Deformities include abnormal angulation when viewed from the front or the side, abnormal rotation in the axis of the bone (torsion), and a discrepancy in length of the bone. Malalignment can lead to problems with function, or result in an uneven distribution of load through the joints.
Limb realignment following trauma
Limb malalignment after severe lower limb trauma is often multiplanar (made up of a combination of angulation in different planes, rotation, length discrepancy and translation). Minor deformity is amenable to non-operative treatment with physiotherapy, activity modification and the use of specialist footwear including heel raises. If there is malalignment causing problems which are refractory to non-operative management then surgery may be indicated.
Sometimes in individuals who are bow-legged, as a consequence of uneven load distribution, there may be arthritis affecting the inner (medial) side of the knee joint whilst the outer (lateral) side has much lower loads passing through it and the cartilage is unaffected. Wear on the cartilage in the medial compartment can exacerbate bow-legged (varus) malalignment and result in further loading of the inner (medial) side. The converse is true in some individuals who have knock-knees (valgus deformity).

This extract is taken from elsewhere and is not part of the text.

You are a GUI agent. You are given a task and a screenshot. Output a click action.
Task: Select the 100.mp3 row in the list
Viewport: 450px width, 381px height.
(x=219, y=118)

By realigning the knee joint the body weight is shifted away from the damaged side, onto the healthy side. This relieves the pain that is due to arthritis in the knee by offloading the damaged side and can delay the need for knee replacement in young active individuals.
Osteotomy can also help with symptoms of instability: By altering the slope of the tibia it is possible to reduce the dependence of the knee on the anterior or posterior cruciate ligament.